* **Records supplied**:
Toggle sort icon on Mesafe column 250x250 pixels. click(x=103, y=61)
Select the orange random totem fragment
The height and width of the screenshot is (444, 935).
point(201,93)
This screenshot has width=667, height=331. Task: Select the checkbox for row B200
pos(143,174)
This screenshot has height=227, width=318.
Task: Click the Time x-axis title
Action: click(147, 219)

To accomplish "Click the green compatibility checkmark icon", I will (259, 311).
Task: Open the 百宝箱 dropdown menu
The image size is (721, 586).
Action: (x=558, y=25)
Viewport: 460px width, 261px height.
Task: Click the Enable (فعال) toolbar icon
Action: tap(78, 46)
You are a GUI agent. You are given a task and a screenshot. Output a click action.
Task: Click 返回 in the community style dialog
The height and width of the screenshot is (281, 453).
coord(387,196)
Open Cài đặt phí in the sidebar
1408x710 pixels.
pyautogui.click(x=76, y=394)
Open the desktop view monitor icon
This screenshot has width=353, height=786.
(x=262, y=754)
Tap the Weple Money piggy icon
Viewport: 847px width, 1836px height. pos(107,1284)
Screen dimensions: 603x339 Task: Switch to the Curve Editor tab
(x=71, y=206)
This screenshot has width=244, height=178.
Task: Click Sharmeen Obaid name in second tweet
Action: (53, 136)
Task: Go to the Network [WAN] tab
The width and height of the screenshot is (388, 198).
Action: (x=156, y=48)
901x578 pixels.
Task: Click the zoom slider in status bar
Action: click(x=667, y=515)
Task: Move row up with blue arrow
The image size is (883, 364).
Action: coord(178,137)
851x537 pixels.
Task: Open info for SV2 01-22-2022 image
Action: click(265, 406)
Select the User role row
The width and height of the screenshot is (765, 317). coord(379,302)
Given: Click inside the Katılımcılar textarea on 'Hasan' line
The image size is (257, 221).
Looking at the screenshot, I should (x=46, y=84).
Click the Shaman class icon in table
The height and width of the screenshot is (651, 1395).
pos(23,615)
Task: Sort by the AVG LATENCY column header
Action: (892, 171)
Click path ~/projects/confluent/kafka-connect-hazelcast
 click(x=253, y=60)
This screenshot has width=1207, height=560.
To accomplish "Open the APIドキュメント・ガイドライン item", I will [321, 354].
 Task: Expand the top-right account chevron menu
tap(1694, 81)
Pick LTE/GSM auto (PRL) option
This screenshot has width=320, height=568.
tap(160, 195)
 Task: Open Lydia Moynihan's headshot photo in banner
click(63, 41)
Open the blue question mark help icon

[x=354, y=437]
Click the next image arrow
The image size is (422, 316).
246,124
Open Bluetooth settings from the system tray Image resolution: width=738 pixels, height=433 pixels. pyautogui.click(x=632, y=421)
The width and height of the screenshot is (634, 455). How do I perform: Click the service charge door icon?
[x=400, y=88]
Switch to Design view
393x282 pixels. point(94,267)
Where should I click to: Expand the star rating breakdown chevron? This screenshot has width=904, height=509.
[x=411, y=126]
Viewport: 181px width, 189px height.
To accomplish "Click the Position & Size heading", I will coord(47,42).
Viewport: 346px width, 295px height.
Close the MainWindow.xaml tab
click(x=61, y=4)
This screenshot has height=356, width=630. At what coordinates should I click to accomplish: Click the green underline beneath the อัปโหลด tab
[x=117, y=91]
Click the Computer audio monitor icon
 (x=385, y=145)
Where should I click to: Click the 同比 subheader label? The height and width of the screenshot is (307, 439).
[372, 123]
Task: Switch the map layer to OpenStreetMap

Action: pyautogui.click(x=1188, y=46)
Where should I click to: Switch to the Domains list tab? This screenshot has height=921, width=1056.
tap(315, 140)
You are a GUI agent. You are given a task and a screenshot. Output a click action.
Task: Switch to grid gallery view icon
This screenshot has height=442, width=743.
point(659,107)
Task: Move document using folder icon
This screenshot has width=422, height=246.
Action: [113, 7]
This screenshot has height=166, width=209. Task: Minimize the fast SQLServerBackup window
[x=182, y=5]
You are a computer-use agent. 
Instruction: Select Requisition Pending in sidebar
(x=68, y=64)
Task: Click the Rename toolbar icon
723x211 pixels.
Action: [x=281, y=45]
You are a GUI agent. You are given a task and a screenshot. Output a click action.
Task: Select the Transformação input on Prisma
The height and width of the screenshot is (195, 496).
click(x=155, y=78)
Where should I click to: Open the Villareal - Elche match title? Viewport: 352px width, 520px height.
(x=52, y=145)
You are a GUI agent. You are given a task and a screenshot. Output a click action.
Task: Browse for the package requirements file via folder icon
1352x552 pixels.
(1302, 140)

* **Try it**:
Retype, without any change, the lines from the one containing "The width and height of the screenshot is (634, 455)." through the final line of the material above, and no others.

* **Result of this exercise**:
The width and height of the screenshot is (634, 455). How do I perform: Click the service charge door icon?
[x=400, y=88]
Switch to Design view
393x282 pixels. point(94,267)
Where should I click to: Expand the star rating breakdown chevron? This screenshot has width=904, height=509.
[x=411, y=126]
Viewport: 181px width, 189px height.
To accomplish "Click the Position & Size heading", I will coord(47,42).
Viewport: 346px width, 295px height.
Close the MainWindow.xaml tab
click(x=61, y=4)
This screenshot has height=356, width=630. At what coordinates should I click to accomplish: Click the green underline beneath the อัปโหลด tab
[x=117, y=91]
Click the Computer audio monitor icon
 (x=385, y=145)
Where should I click to: Click the 同比 subheader label? The height and width of the screenshot is (307, 439).
[372, 123]
Task: Switch the map layer to OpenStreetMap

Action: pyautogui.click(x=1188, y=46)
Where should I click to: Switch to the Domains list tab? This screenshot has height=921, width=1056.
tap(315, 140)
You are a GUI agent. You are given a task and a screenshot. Output a click action.
Task: Switch to grid gallery view icon
This screenshot has height=442, width=743.
point(659,107)
Task: Move document using folder icon
This screenshot has width=422, height=246.
Action: [113, 7]
This screenshot has height=166, width=209. Task: Minimize the fast SQLServerBackup window
[x=182, y=5]
You are a computer-use agent. 
Instruction: Select Requisition Pending in sidebar
(x=68, y=64)
Task: Click the Rename toolbar icon
723x211 pixels.
Action: [x=281, y=45]
You are a GUI agent. You are given a task and a screenshot. Output a click action.
Task: Select the Transformação input on Prisma
The height and width of the screenshot is (195, 496).
click(x=155, y=78)
Where should I click to: Open the Villareal - Elche match title? Viewport: 352px width, 520px height.
(x=52, y=145)
You are a GUI agent. You are given a task and a screenshot. Output a click action.
Task: Browse for the package requirements file via folder icon
1352x552 pixels.
(1302, 140)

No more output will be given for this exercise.